Can the lines below, from the one that holds "Image resolution: width=868" to the very end, be echoed exactly, with both ends included and no pictures?

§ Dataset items
==*==
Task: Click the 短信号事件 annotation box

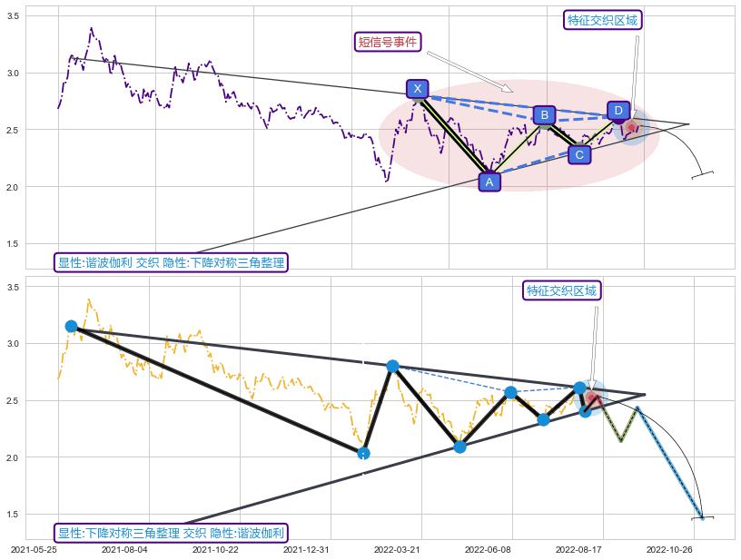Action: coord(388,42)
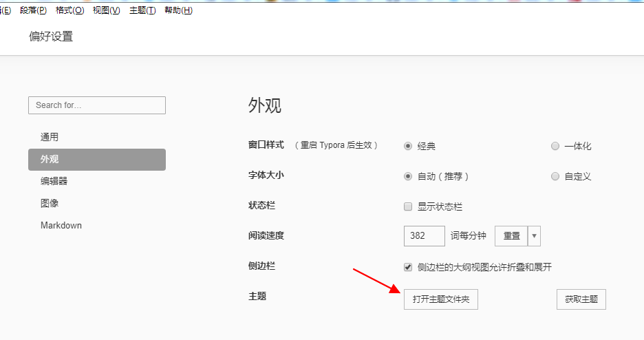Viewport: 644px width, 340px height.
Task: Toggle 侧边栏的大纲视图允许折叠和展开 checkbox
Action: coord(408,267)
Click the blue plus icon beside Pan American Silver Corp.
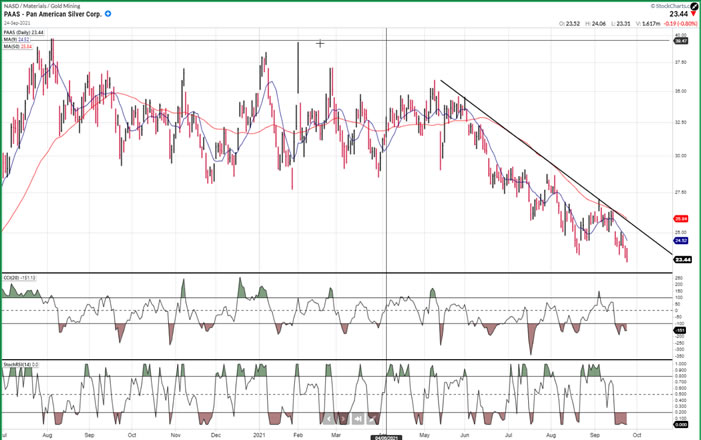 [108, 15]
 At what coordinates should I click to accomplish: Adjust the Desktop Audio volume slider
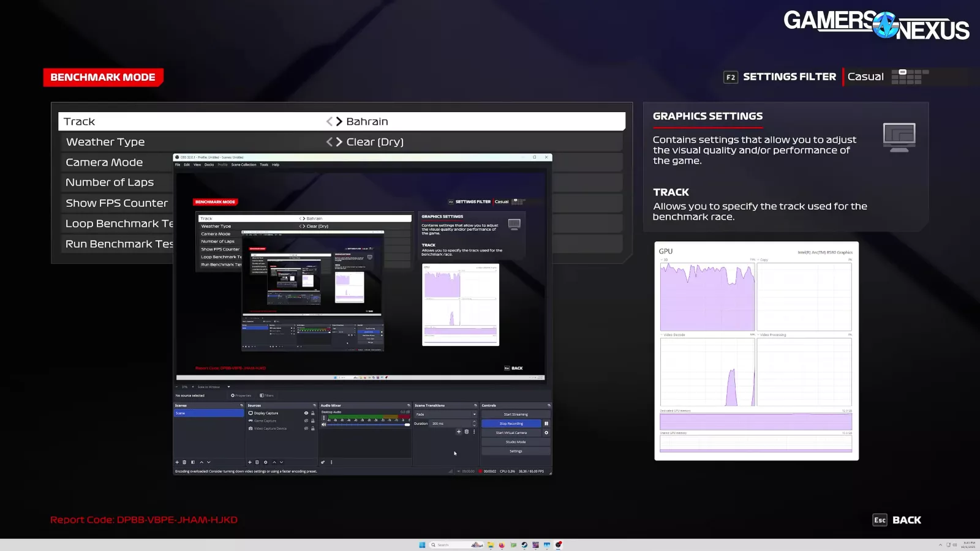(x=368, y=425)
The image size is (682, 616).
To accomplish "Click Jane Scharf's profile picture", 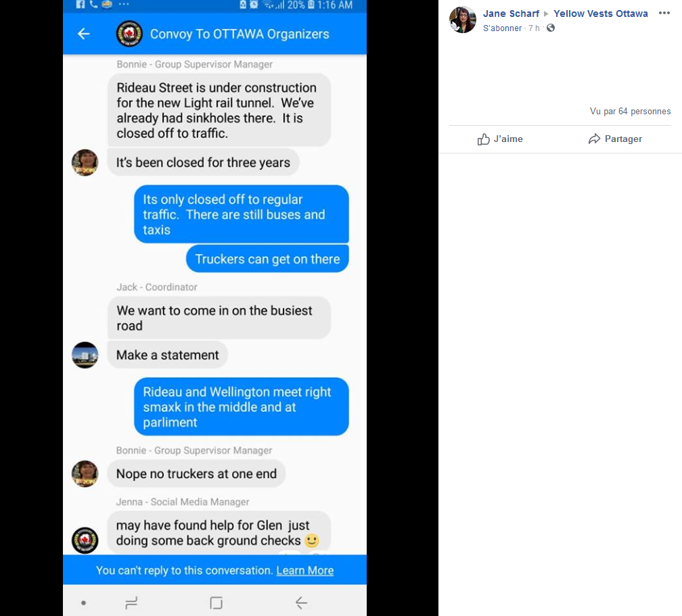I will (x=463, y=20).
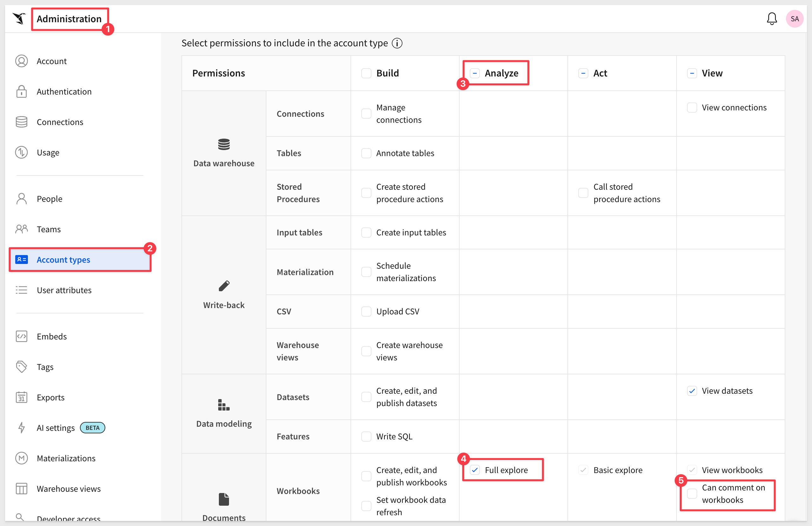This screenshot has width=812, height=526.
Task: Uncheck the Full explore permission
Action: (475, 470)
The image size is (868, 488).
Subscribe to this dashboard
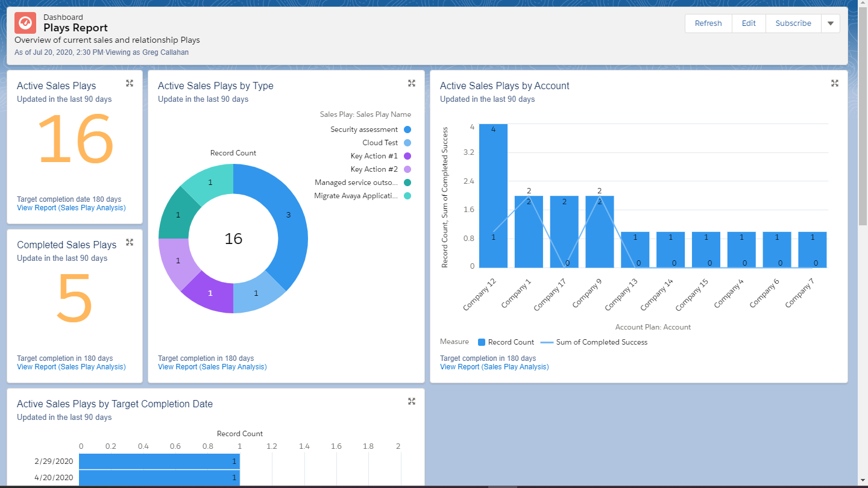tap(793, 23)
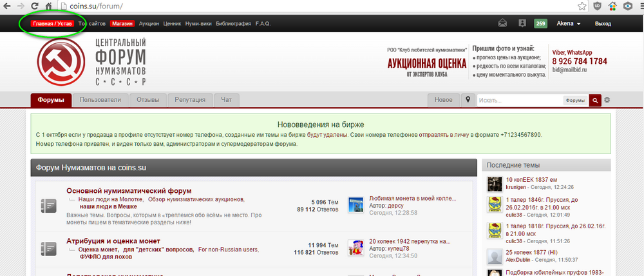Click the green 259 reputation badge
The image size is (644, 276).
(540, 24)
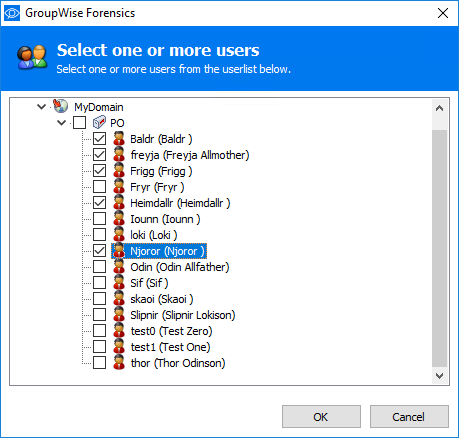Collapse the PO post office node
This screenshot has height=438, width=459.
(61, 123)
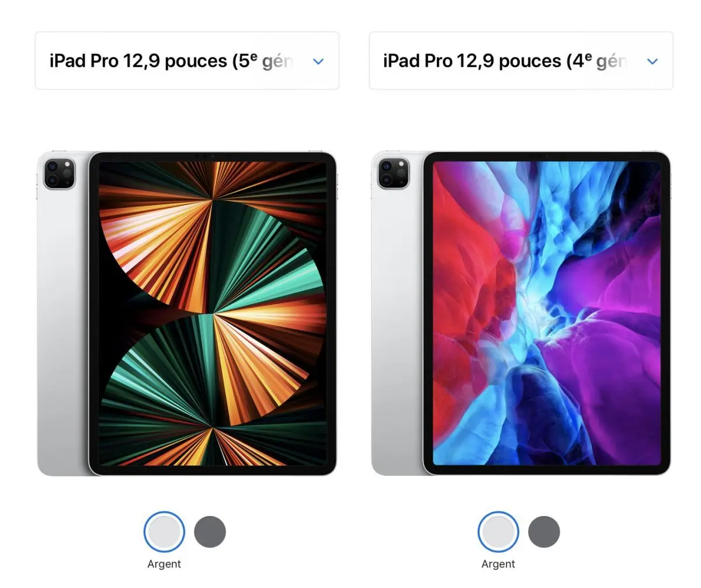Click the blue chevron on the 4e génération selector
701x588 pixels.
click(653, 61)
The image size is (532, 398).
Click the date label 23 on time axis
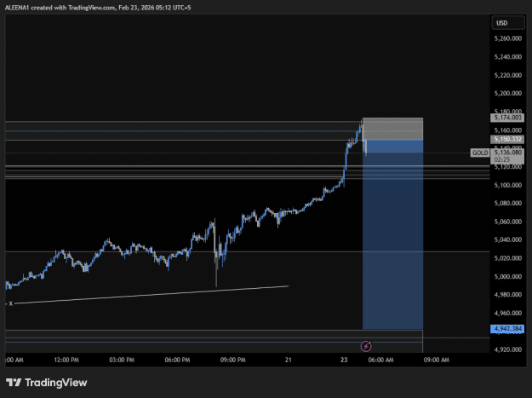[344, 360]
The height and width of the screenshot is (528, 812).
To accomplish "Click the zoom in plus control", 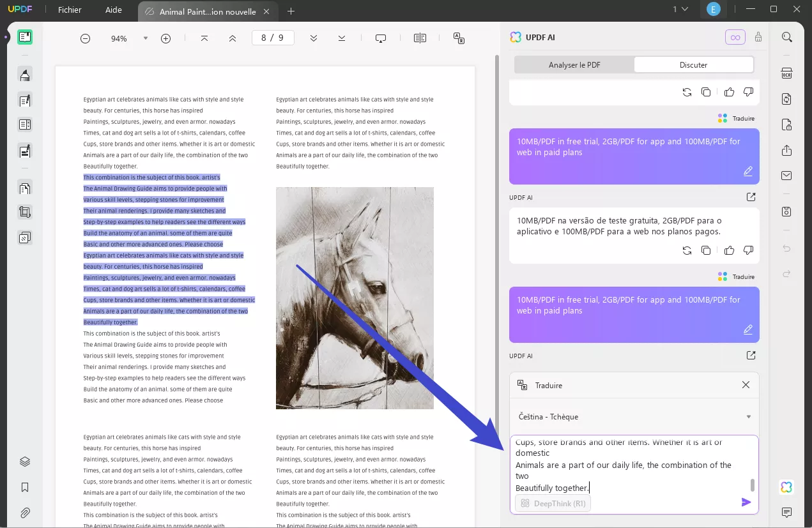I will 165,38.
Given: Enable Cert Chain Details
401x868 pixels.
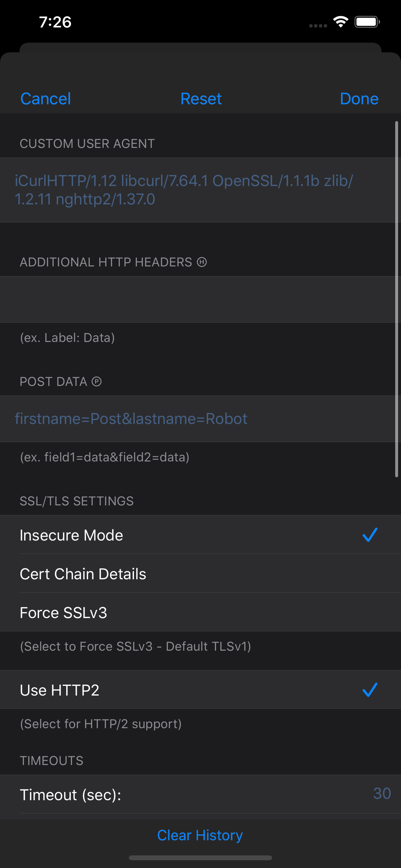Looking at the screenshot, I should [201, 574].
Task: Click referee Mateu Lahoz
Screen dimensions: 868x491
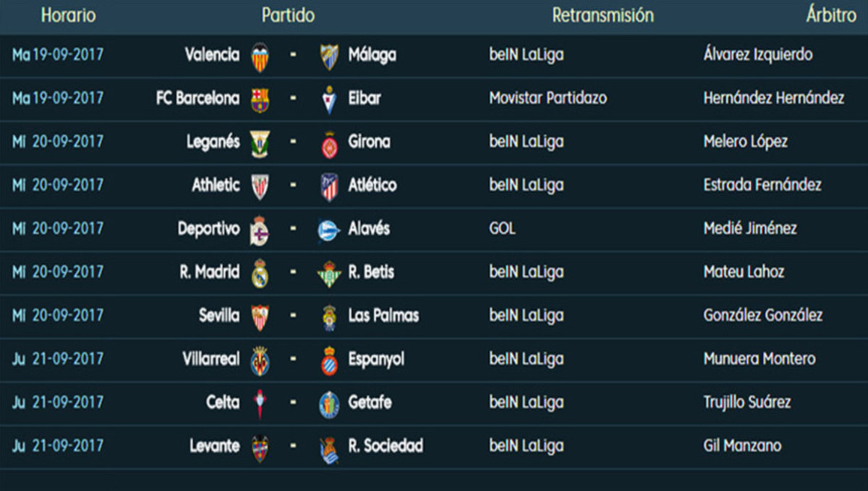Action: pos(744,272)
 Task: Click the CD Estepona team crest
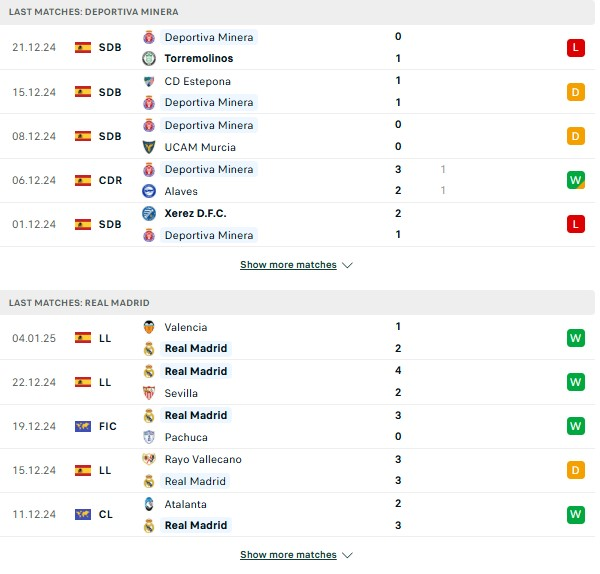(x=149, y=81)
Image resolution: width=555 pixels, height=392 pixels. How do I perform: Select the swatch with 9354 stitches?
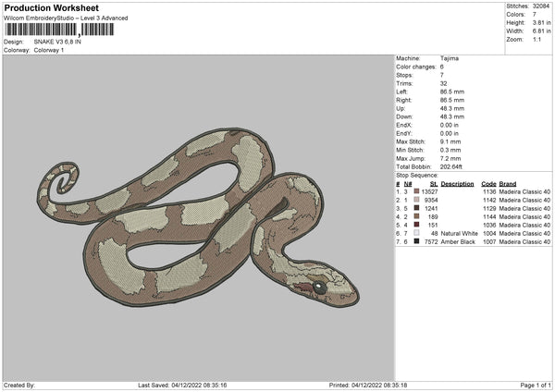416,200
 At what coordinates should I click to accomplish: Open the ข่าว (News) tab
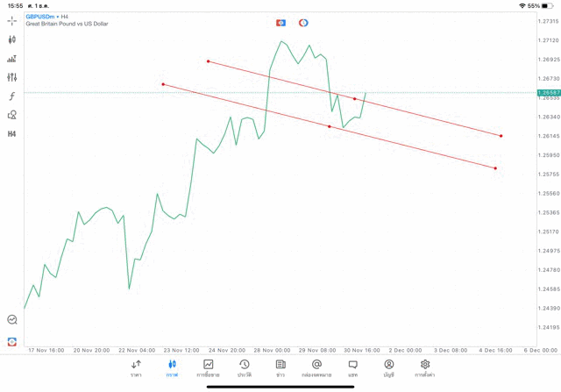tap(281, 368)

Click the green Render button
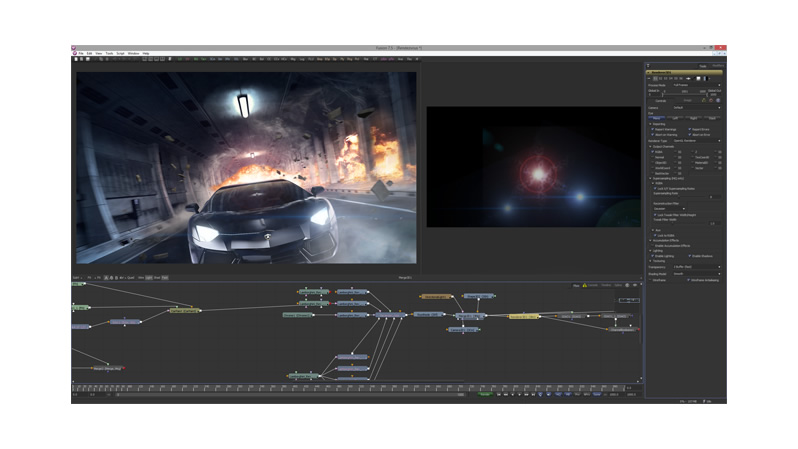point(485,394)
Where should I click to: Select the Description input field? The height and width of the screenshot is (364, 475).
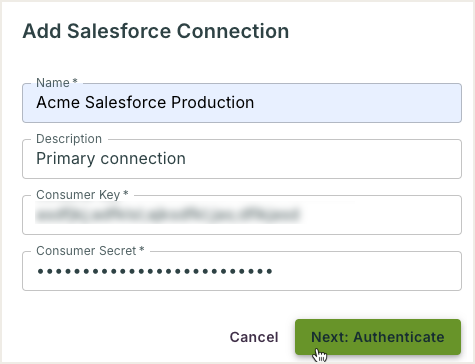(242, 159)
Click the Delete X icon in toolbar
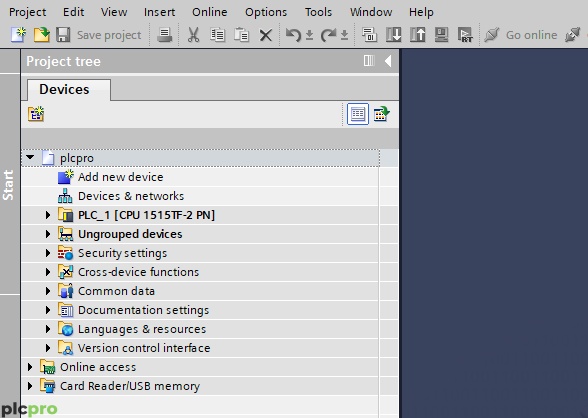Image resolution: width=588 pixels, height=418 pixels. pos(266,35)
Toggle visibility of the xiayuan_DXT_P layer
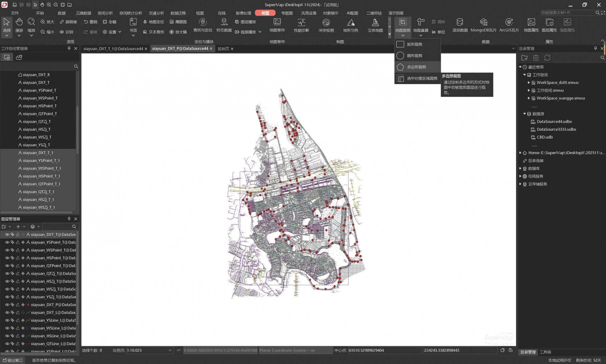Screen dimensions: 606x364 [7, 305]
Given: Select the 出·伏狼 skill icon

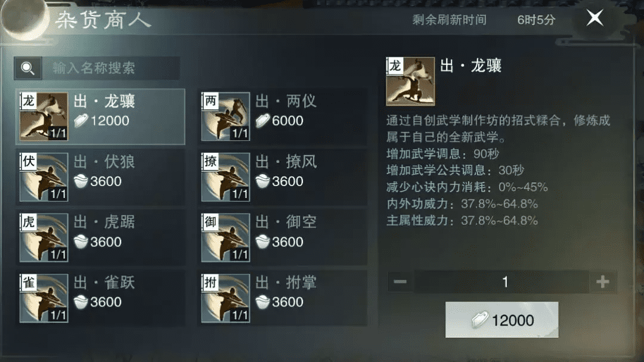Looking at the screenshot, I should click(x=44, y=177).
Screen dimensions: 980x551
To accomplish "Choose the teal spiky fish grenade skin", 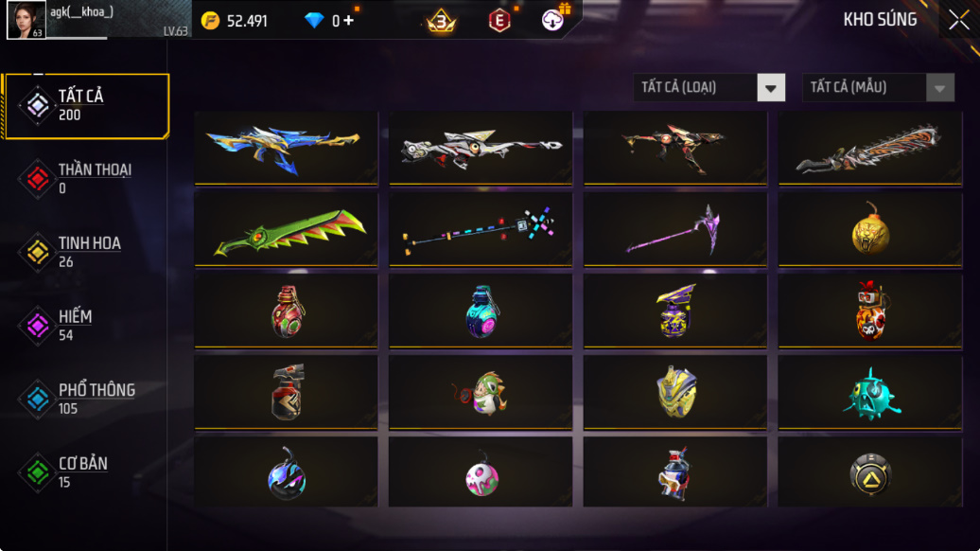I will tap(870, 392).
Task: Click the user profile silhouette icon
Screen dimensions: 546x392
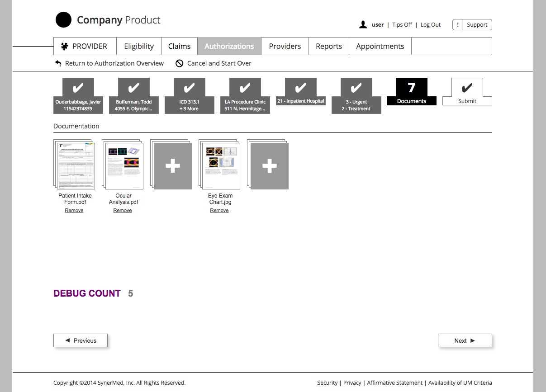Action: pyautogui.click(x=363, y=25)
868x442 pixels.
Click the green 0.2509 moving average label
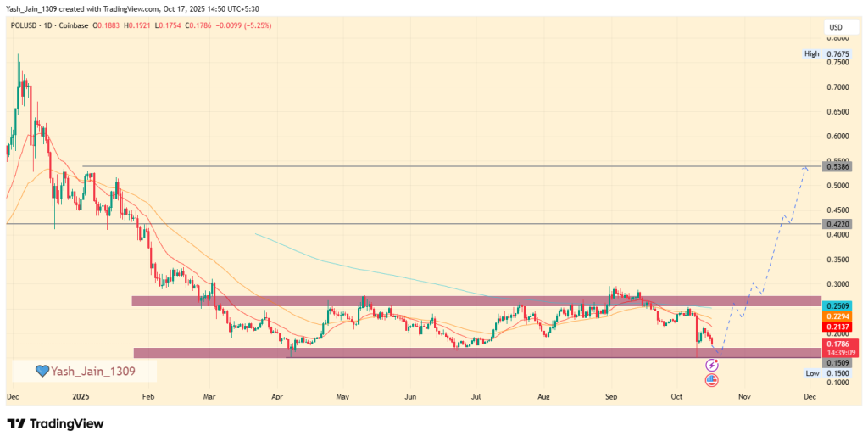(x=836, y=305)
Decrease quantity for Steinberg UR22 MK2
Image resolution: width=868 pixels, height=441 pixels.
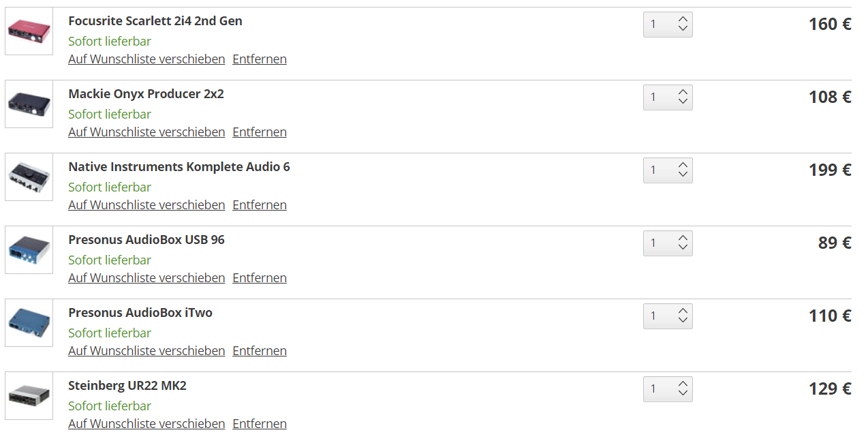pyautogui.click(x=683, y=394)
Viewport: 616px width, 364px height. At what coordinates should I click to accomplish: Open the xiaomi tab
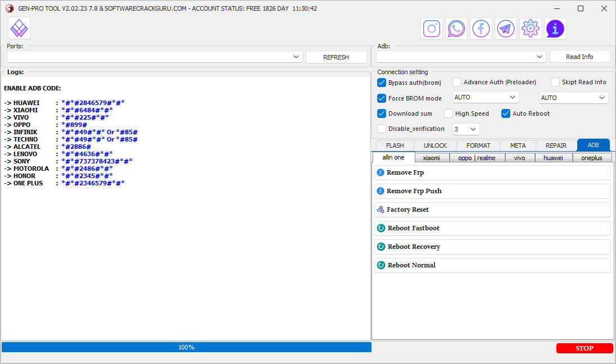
==*==
§ SOLUTION
Image resolution: width=868 pixels, height=441 pixels.
pyautogui.click(x=683, y=394)
Viewport: 616px width, 364px height. At what coordinates should I click to accomplish: Open the xiaomi tab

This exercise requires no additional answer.